Prehistoric Foundations of European Civilization
This course surveys European prehistory from the earliest human occupation of Europe until the Roman conquest. Geographical coverage will include Western, Central and Eastern Europe and southern areas including parts of the Mediterranean and Aegean. Emphasis will be placed on investigating major changes in social organization, cultural contact and exchange, technology and economy. Key developments covered will include the interaction between Neanderthals and Homo sapiens, the emergence of Upper Palaeolithic art, Neolithic megalithic constructions, the emergence and spread of agriculture, the impact of metallurgy, Iron Age ‘Celtic’ developments, and the expansion and influence of the Roman Empire. This course will provide a useful foundation for students interested in archaeology, history, ethnic history, art history and classics.
Animal remains are often some of the most frequently encountered material remains recovered from archaeological sites and therefore provide crucial information relating to subsistence strategies, animal husbandry patterns, paleoenvironments and a wide range of other human behaviors. This course provides an introduction to the main elements of Zooarchaeological research and will focus on the recovery, identification and contextual analysis of animal remains. The course will provide both laboratory training as well as seminar discussions in order to evaluate the significance of Zooarchaeology within archaeological research. Participants will therefore have the opportunity to gain practical skills in identification and analysis and to learn how this information can be applied to the study of complex societies in the Old and New World.
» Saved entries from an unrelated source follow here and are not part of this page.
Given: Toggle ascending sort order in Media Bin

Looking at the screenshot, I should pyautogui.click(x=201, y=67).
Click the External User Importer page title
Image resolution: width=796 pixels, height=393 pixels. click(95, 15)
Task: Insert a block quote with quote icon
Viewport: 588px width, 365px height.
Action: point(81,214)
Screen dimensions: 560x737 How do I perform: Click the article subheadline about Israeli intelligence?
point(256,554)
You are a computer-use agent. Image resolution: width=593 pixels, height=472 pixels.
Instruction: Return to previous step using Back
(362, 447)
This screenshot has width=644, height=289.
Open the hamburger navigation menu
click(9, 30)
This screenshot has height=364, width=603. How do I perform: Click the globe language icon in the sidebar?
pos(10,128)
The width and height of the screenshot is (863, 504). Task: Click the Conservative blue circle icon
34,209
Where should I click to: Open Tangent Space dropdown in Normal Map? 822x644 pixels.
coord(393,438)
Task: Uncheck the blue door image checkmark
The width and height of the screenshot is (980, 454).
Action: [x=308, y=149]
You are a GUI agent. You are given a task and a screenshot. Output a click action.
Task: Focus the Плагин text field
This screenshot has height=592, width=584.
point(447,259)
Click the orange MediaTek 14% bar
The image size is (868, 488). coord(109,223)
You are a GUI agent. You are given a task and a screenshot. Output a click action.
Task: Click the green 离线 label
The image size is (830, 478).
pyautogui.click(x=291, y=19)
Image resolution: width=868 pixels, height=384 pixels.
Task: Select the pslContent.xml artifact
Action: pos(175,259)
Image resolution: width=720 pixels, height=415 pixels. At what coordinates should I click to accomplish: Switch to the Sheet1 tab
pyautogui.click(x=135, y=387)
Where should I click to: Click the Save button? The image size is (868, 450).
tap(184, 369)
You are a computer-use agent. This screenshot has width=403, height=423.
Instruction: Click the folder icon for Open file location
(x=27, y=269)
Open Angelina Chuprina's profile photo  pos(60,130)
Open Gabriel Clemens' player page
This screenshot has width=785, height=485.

History of Anthropological Thought
This course provides a wide-ranging survey of the development of anthropological thought and the formation of the four-field discipline of Anthropology. Starting with early intellectual growth in Antiquity and the Middle Ages the course charts a path for students that will guide them through the dense and complex world of theory development in Anthropology from the time of Classical thought up through contemporary times. This class offers a critical foundation of knowledge for students majoring in Anthropology and/or undergraduate students planning to take more advanced seminar/writing courses in Anthropology, History, Sociology, and History and Philosophy of Science.
People, Places and Things
This course examines the use of recent theoretical perspectives that cross-cut many of the humanities and social sciences in order to explore the complex relationships that are created between people, landscapes and physical settings, and the use of objects and other forms of material culture. The course will survey key theoretical approaches to explore object agency, symbolism and ritual set within natural and built environments, and the roles that such places and things play within the composition of culture and long term mediation of social processes and memory. The course is diachronic in nature and examines a host of places and objects from around the world from prehistory to the present. A heavy emphasis will be placed on “interdisciplinary thought” with the goal of achieving a more nuanced and comparative understanding of the dynamic role that material culture and the natural and built environment have within the ever-evolving human condition.